L@W: “So how do we develop discernment and discipline in a culture that’s not very helpful to us?”
Peterson: “The answers are the old answers. You respond with silence and solitude. Instead of the word balance, which is a dead word and give the impression that we’re in control, I’d like to use the word rhythm. Rhythm is a living thing.
L@W: “Can you explain that?”
Peterson: “In walking, you can walk in a hurry or you can walk rhythmically. The interesting thing between the managing of our time in our culture by schedule, as opposed to the ancient way of rhythm, is that you can destroy a schedule but you can’t a rhythm. Rhythm is living; it’s organic.”
L@W: “But how do you keep a rhythm? Isn’t it difficult to stay in sync?”
Peterson: “If you’re clumsy. You never see a good basketball player off-beat. It takes training to do that. A jazz improvisation is another way of doing that.

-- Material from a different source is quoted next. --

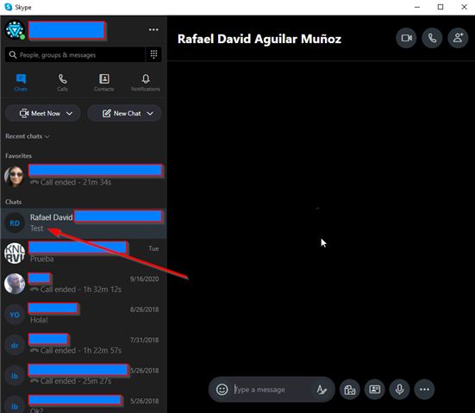The width and height of the screenshot is (475, 413).
Task: Expand the Recent chats sort menu
Action: [28, 136]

When they jam together, no matter what one is doing, the partners are fitting into it. The rhythm is not destroyed.”
L@W: “You have written on the necessity of Sabbath-keeping for a healthy spiritual life. Why is this important?”
Peterson: “Holy days are a background rhythm for your life that you fit the rest of your life into. You don’t take a day off; you take a day apart. The Sabbath defines the rest of the days. That’s a totally different way of viewing time than our culture views it. It’s not easy. It requires long training and persistent determination. But ultimately it’s easier to live this way than to live fragmented, crazy.
One of the things we experience when we live this way is that we become integrated without even trying. I don’t think I can integrate my life. But I think I can live rhythmically and discover integration.
When people take – to use the secular word – vacations, they slow down. They are leisurely. They spend their time talking. They relax. They find that they’re capable of it. People don’t go on vacations to get integrated, but they go on one and become integrated.
Integration is a by-product. You don’t go looking for it; it happens.”
L@W: “What are some other ways of developing rhythms?”
Peterson: “I think one of the most basic things people can do in our culture to develop rhythms in our lives is by being more thoughtful and intentional about the way we prepare and eat our meals.
I’ve been appalled, dismayed to find out how few people eat together. They don’t eat breakfast together. Or dinner. It’s such a natural way to live rhythmically. There are all the parts that go into it. There are a couple of hours that go into the preparation of it that can be ritual. The ritual has been killed by the prepared foods, the dishwasher, the microwave. We use those things to destroy the ritual, thinking that we’ve saved ourselves some work. But if we realized how important those rituals are, we wouldn’t destroy them.”